By Racquel Porter:  

BARBADOS Chief Immigration Officer Wayne Marshall is calling for more collaboration among Caribbean countries to strengthen border security in the region.

He was addressing Tuesday’s opening ceremony of the 19th annual staging of the Caricom Chiefs of Immigration and Comptrollers of Customs Conference (CICC19) at Jamaica Pegasus hotel in Kingston.

Marshall, who professed to be a profound believer in team work, said Caribbean countries should build strategic partnerships across agencies and all borders.

“This networking is done by criminals and evildoers, so why not us?” Marshall reasoned.

“Border security is a common concern, especially for us here today. We must work together on common border security challenges. It not only facilitates stability in our region, but it leads to… safe and secure movement of people, as well as services.

“Together we must tackle illegal, cross-border activities. We must fight organised crime — including corruption and illegal migration, weapons, drugs smuggling, and trafficking in human beings to name a few,” Marshall said.

Marshall, while noting that it is the stakeholders’ moral duty to get rid of cross-border crimes, said they can only succeed if they work together.

The 19th annual staging of CICC19, which ended yesterday, was hosted by the Passport, Immigration and Citizenship Agency and the Jamaica Customs Agency.

“Only by working together we can succeed. We need to strengthen interagency collaboration for good border management, where immigration, customs, police, and other authorities must work together. We also need the national cooperation with neighbouring countries,” Marshall said. “This can include practical measures, exchange of information and experiences on border control issues, training security officials, and conducting joint operations wherever possible,” Marshall said, adding that joint efforts will improve regional cooperation.

Approximately 60 participants from various Caricom territories, including Jamaica, Trinidad and Tobago, Guyana, Barbados, Antigua and Barbuda, St Kitts and Nevis, The Bahamas, Belize, Montserrat, Bermuda, British Virgin Islands, Cayman Islands, Dominica, Grenada, Haiti, Anguilla, St Lucia, St Vincent and the Grenadines, Suriname and Turks and Caicos, participated in the three-day conference.

The conference is designed to facilitate discussions among security officials in relation to trends and the exchange of best practices in order to enhance the regional security agenda.

State minister in the Ministry of National Security Rudyard Spencer, who agreed with Marshall, said there is a demand for partnerships.

“In the face of porous borders, shifting criminals and terror stress, it is indeed true that no man is an island and no man stands alone. While the dynamic security environment is not unique to the Caribbean, what is unique is our physical environment and borders. What is clear is that things cannot be business as usual in terms of our approach,” Spencer noted.

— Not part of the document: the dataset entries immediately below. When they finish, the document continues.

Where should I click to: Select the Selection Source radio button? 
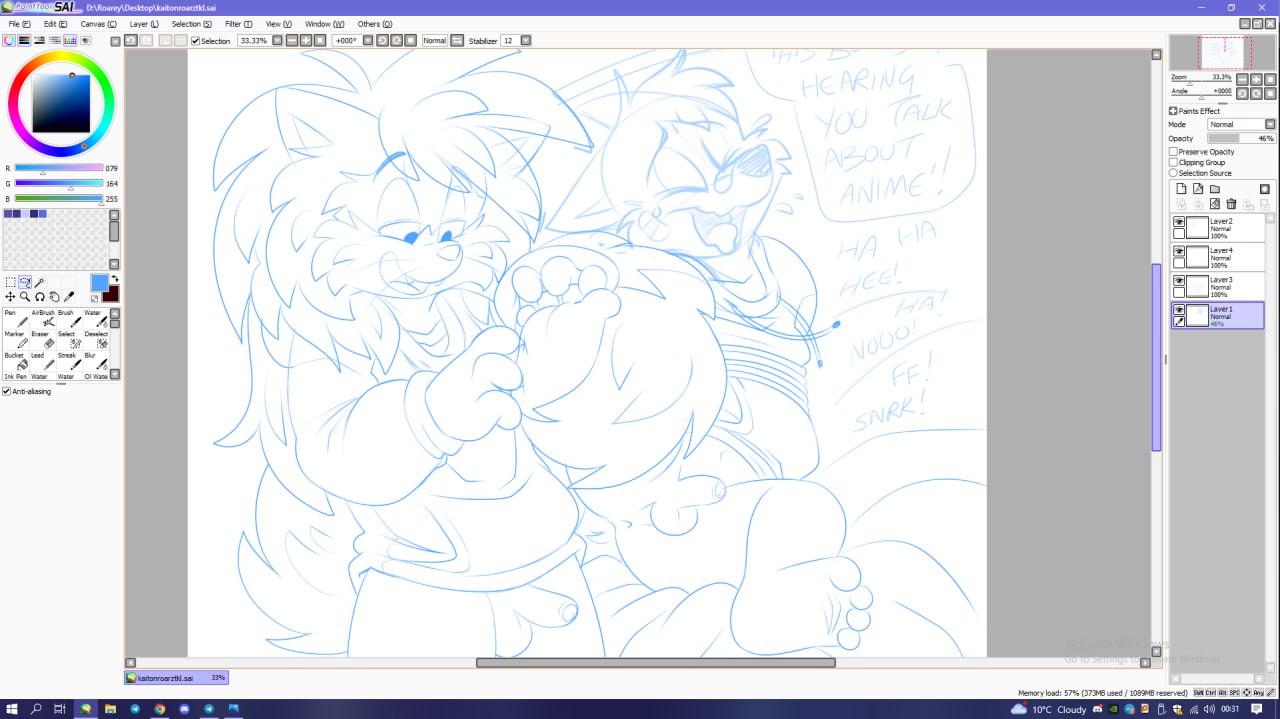click(x=1173, y=173)
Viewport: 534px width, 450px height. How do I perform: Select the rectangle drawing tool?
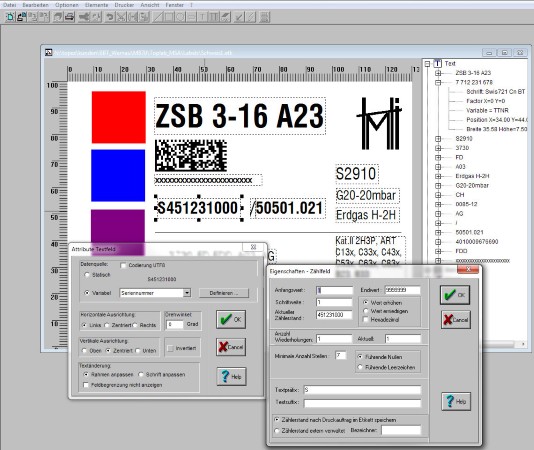coord(169,17)
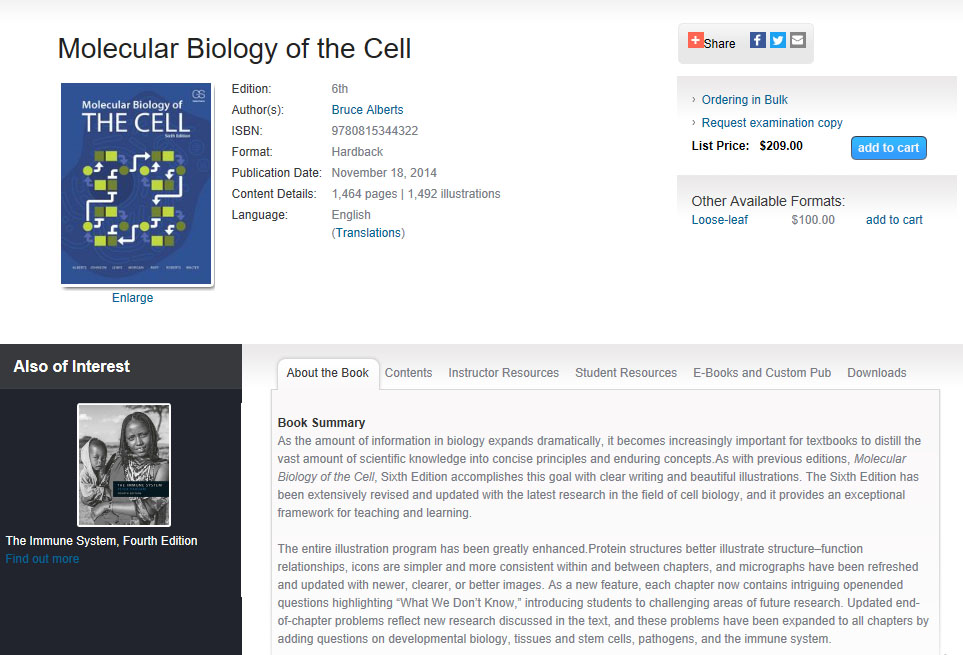
Task: View available Translations
Action: tap(369, 233)
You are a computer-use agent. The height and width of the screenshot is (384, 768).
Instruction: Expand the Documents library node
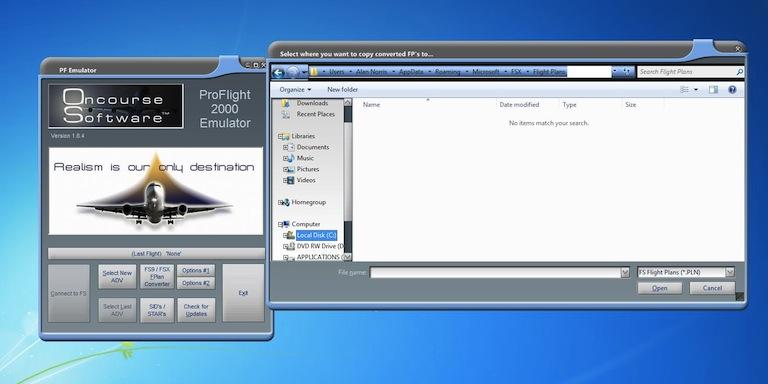[x=286, y=147]
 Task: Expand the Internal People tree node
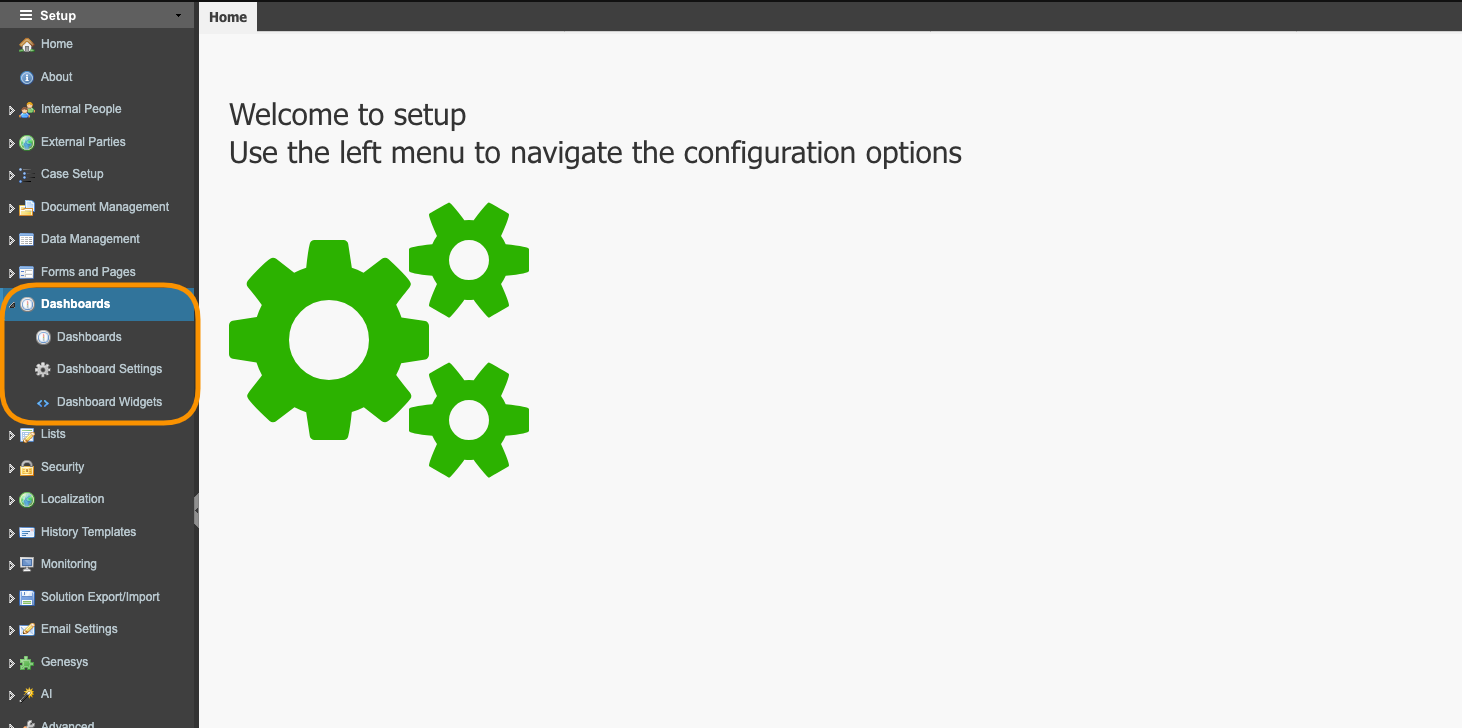12,110
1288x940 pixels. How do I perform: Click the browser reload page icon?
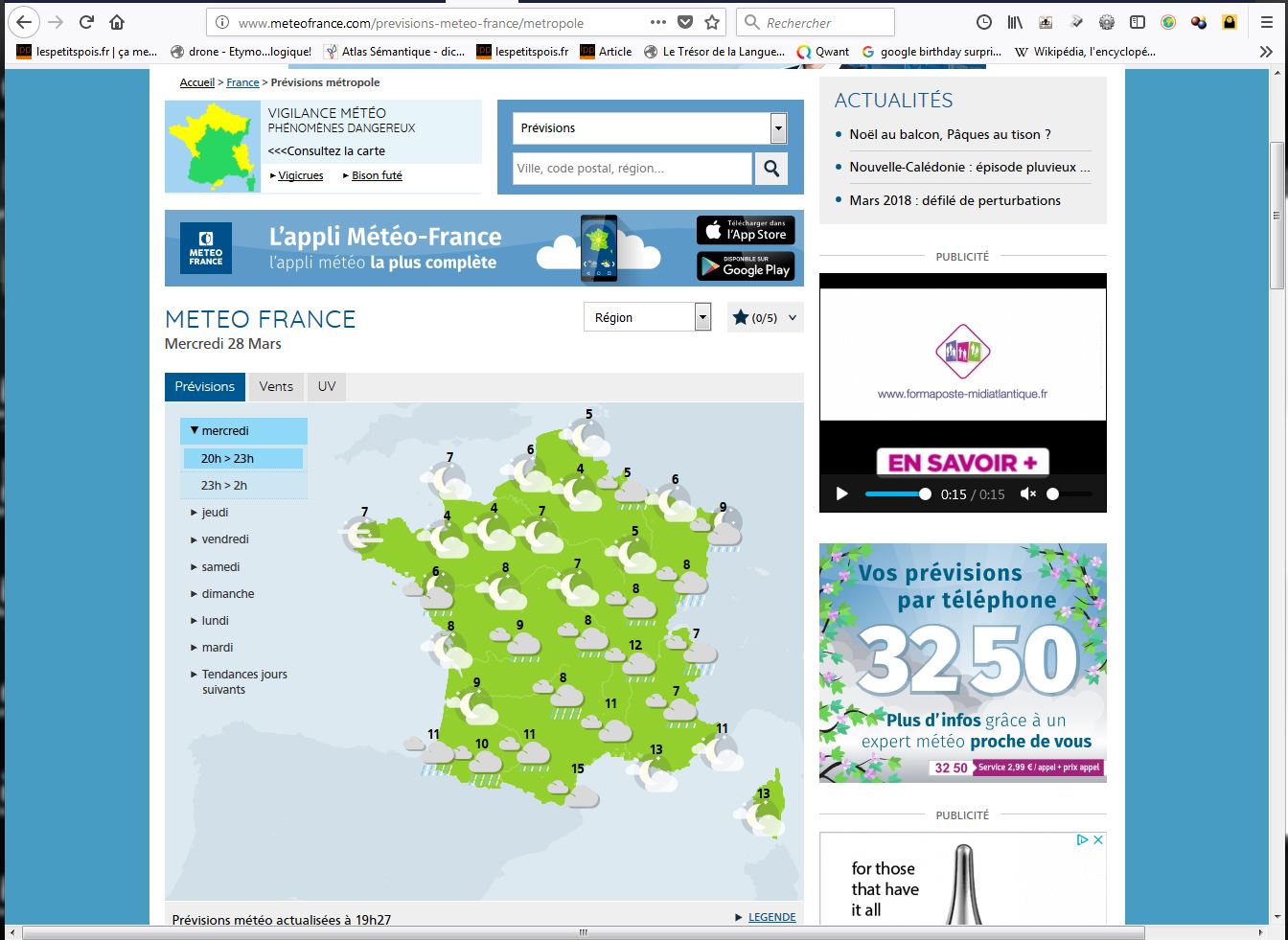[x=86, y=22]
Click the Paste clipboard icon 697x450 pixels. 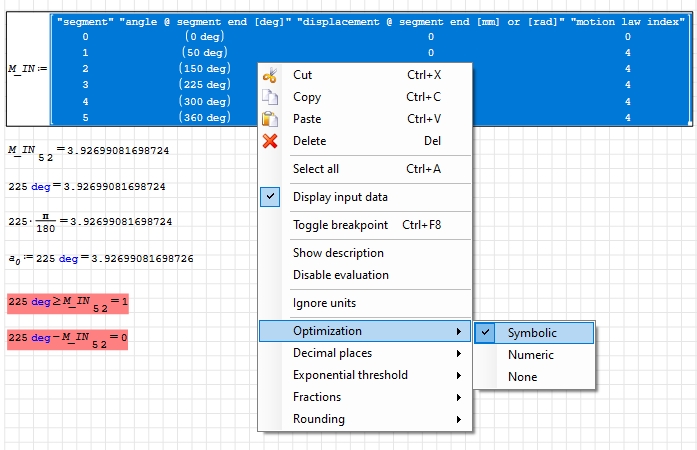pyautogui.click(x=270, y=119)
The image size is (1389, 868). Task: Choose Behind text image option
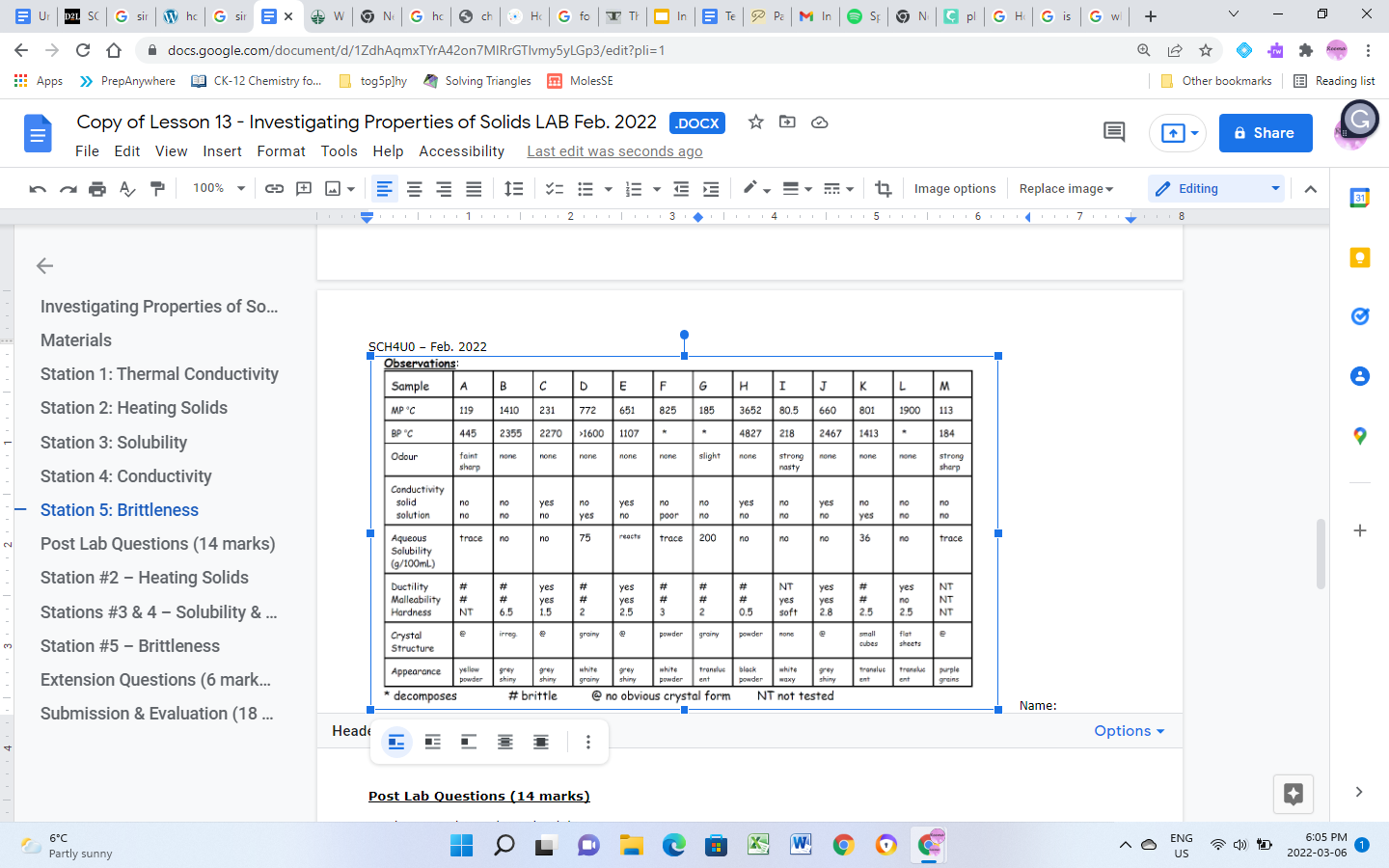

The state minister said, too, that in the age of terrorism, cybercrime and organised criminal networks, Caricom continues to tackle the increase in crime successfully.

Despite the progress made, Spencer said the regional priorities are now illegal drug trade, trafficking of firearms, identity theft, data breaches, and the increase in human trafficking and smuggling.

Spencer also commended the security forces who continue to protect Jamaica’s borders.